La Suprema Corte rileva, altresì, che anche in relazione al testo modificato dall’art. 32 del D.Lgs. n. 276/2003, ai fini del trasferimento di ramo d’azienda ex art. 2112 cod. civ., rappresenta «elemento costitutivo» della cessione «l’autonomia funzionale del ramo ceduto». Secondo la Corte il fatto che «la nuova disposizione abbia rimesso al cedente e al cessionario di identificare l’articolazione che ne costituisce l’oggetto non significa che sia consentito di rimettere ai contraenti la qualificazione della porzione dell’azienda ceduta come ramo, così facendo dipendere dall’autonomia privata l’applicazione della speciale disciplina in questione, ma che all’esito della possibile frammentazione di un processo produttivo prima unitario, debbano essere definiti i contenuti e l’insieme dei mezzi oggetto del negozio traslativo, che realizzino nel loro insieme un complesso dotato di autonomia organizzativa e funzionale apprezzabile da un punto di vista oggettivo».

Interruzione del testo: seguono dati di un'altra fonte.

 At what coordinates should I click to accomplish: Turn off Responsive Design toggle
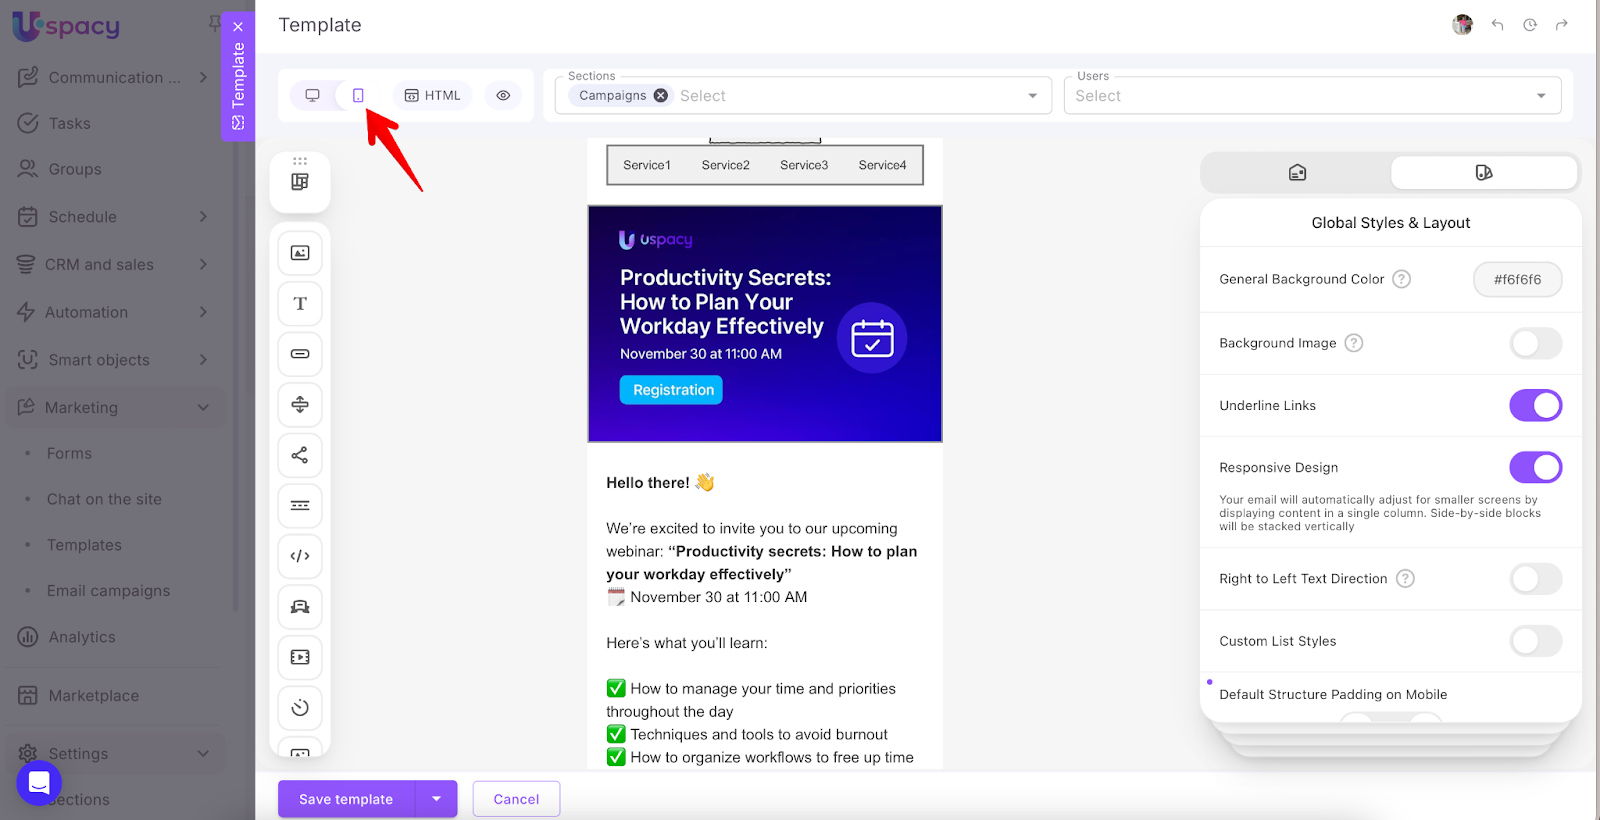click(x=1535, y=467)
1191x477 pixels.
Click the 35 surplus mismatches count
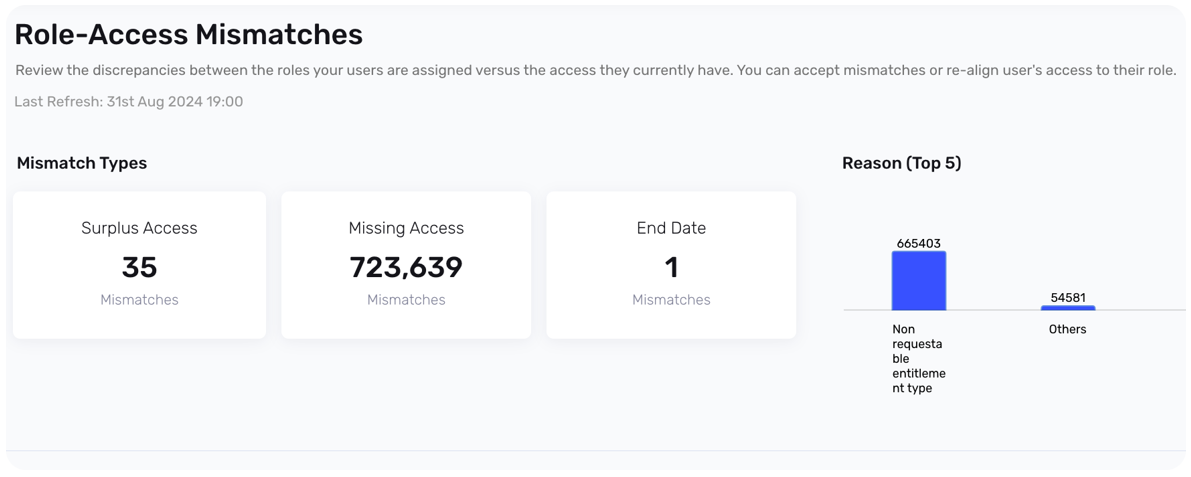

Oggetto del trasferimento ai sensi dell’art. 2112 cod. civ., precisa poi la Corte di Cassazione, può certamente essere anche un gruppo organizzato di dipendenti specificamente e stabilmente assegnati ad un compito comune, ma è compito del giudice del merito verificare quando il gruppo di lavoratori sia dotato «di un comune bagaglio di conoscenze, esperienze e capacità tecniche, tale che proprio in virtù di esso sia possibile fornire lo stesso servizio». Ciò per scongiurare «operazioni di trasferimento che si traducano in una mera espulsione di personale, in quanto il ramo ceduto dev’essere dotato di effettive potenzialità commerciali che prescindano dalla struttura cedente dal quale viene estrapolato ed essere in grado di offrire sul mercato ad una platea indistinta di potenziali clienti quello specifico servizio per il quale è organizzato».